The first conference, held in March 1994, attracted 160 teachers, social service and mental health care providers, and 90 LGBT youth.
This year’s conference will feature author and consultant Robyn Ochs, who is the editor of the Bisexual Resource Guide.
There will be a panel called Hidden Voices: the Lives of LGBT Muslims with queer Muslim activist Faisal Alim;Coming Out Bi in a Gay/Straight World, a workshop by A.J. Walkley, author of QUEER GREER, which tells the tale of a high school girl coming to terms with her bisexuality when she falls for a boy and a girl at the same time, and Supporting Caregivers of Young Children who identify as Transgender or Gender Variant with Nancy Meyer-Lustman, Ph.D., a New Haven-based clinician who has worked with many families of transgender and gender non-conforming children.
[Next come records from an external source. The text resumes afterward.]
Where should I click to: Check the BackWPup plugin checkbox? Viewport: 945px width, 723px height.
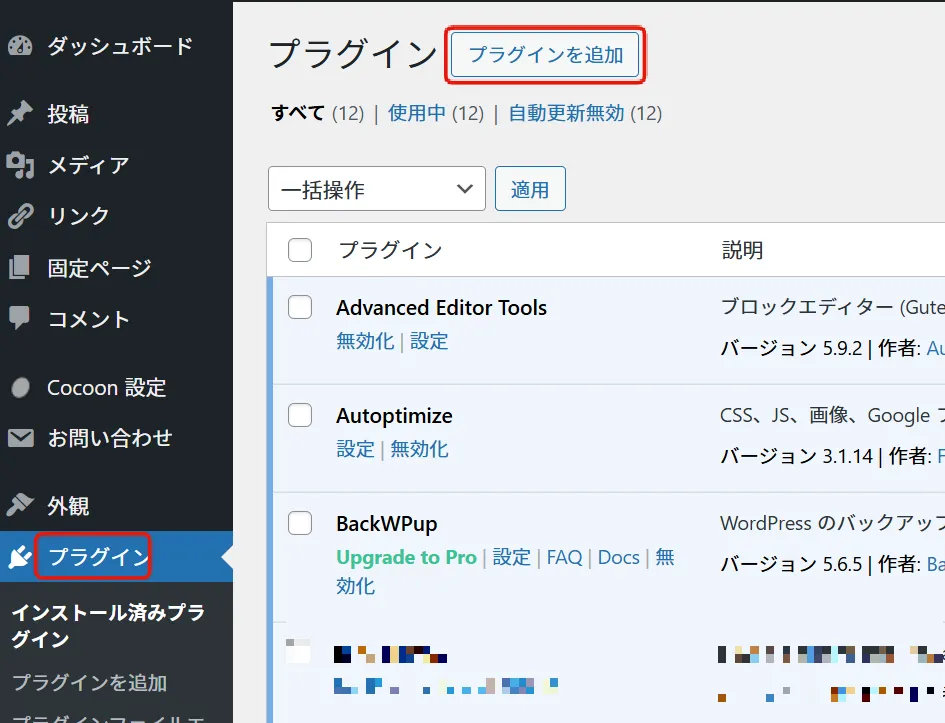click(x=299, y=522)
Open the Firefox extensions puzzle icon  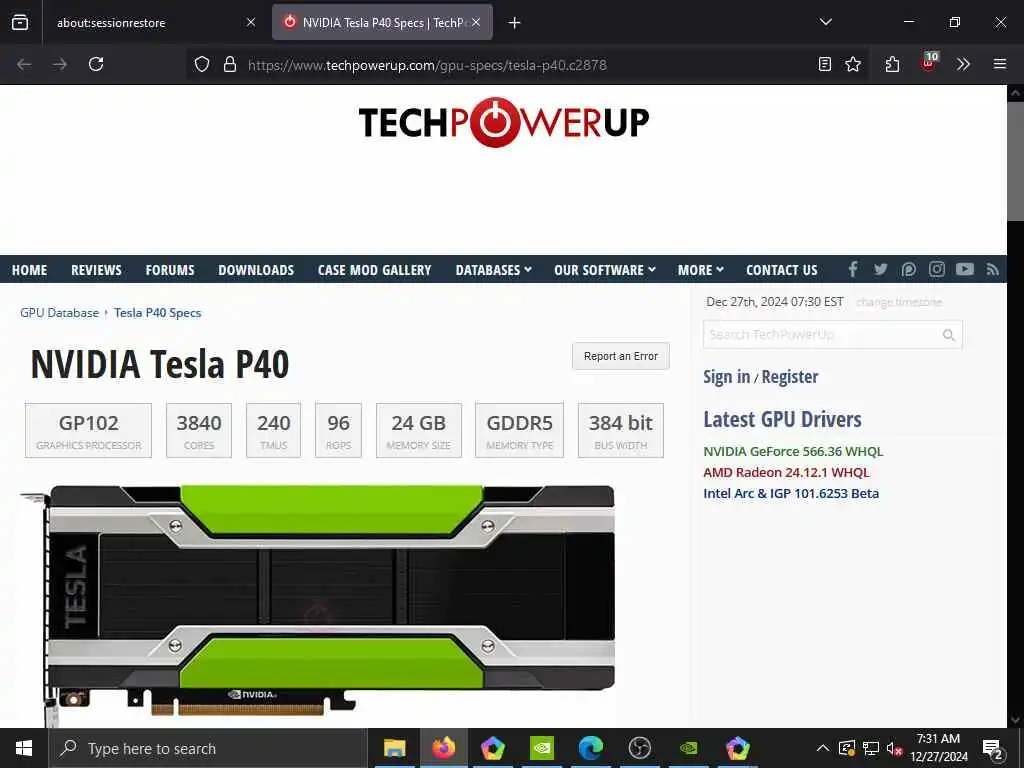click(892, 64)
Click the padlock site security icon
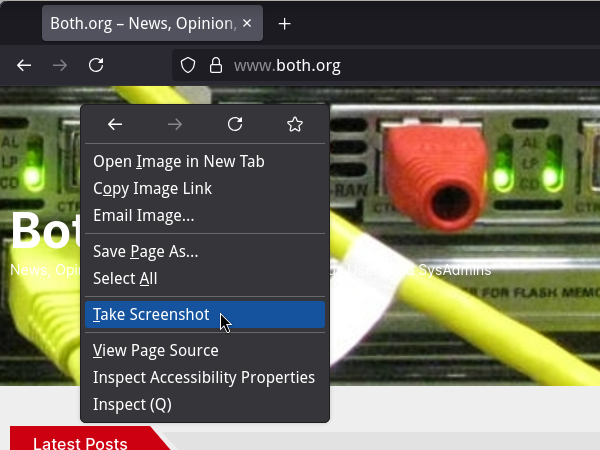The width and height of the screenshot is (600, 450). coord(214,66)
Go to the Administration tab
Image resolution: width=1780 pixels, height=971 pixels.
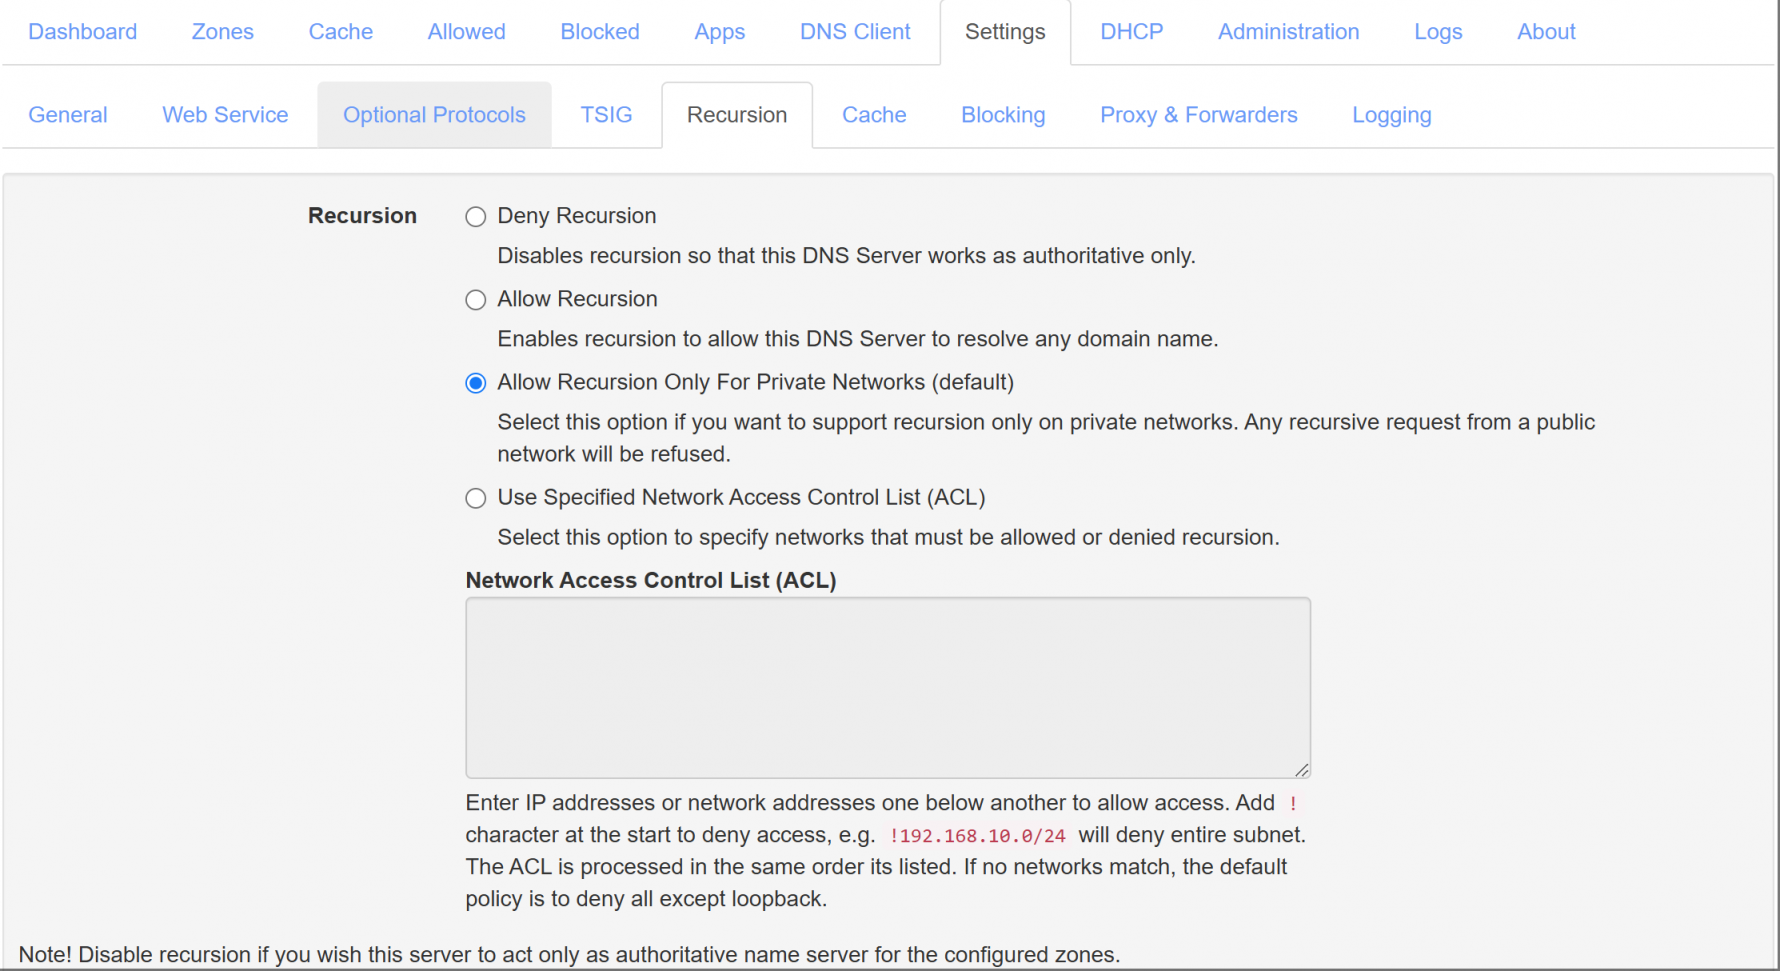(1288, 31)
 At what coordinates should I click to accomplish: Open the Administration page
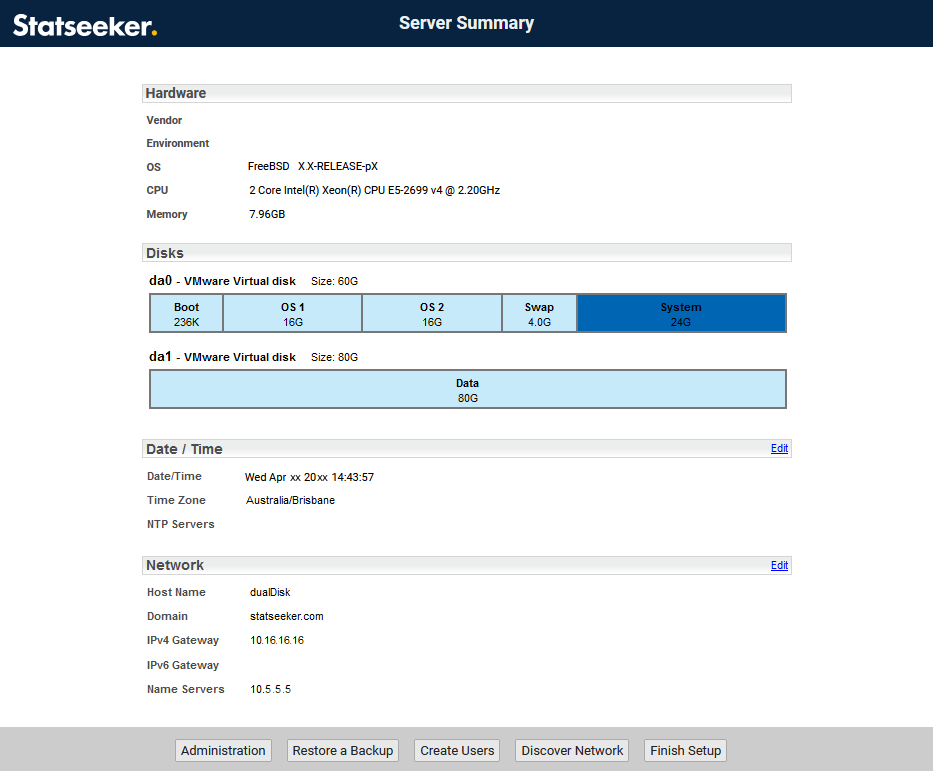point(223,751)
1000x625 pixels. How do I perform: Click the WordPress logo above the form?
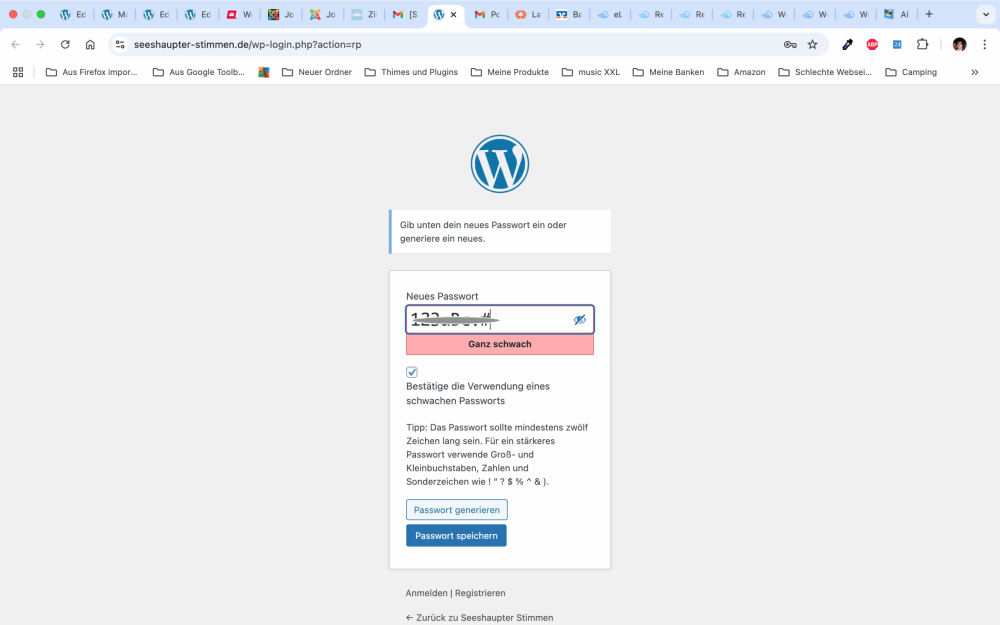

The True Colors conference provides an opportunity “to see healthy LGBTQ teens,” said Kamora Harrington, the Mentoring Program Director for True Colors.
The event brings together not only queer youth, but their straight allies as well.
LGBT teens who have attended past conferences have described the experience as “life-changing,” said Harrington, adding “the e-mails and letters we get are amazing.”
Harrington explained that the youth-run workshops “give kids a chance to share their voice.”
The True Colors web site features testimonials from past attendees, including T.H, age 13: “I had no idea that there were so many gay youth just like me in Connecticut. I’m so happy being here.”
O.M., age 15, said: “This is my first year and I can’t tell you how good it makes me feel. The staff here is so helpful and kind!”
The conference attracts youth from Rhode Island, Massachusetts, and New York. Harrington said it is “the largest event of its kind in the country.”
The conference serves to empower queer youth, as well as educate them about the importance of doing work on behalf of LGBT issues, Harrington noted.
The new leaders of tomorrow are being created at events like True Colors 18, and will put them in a position to help their LGBT elders in the future.
“They will be taking care of us,” Harrington added.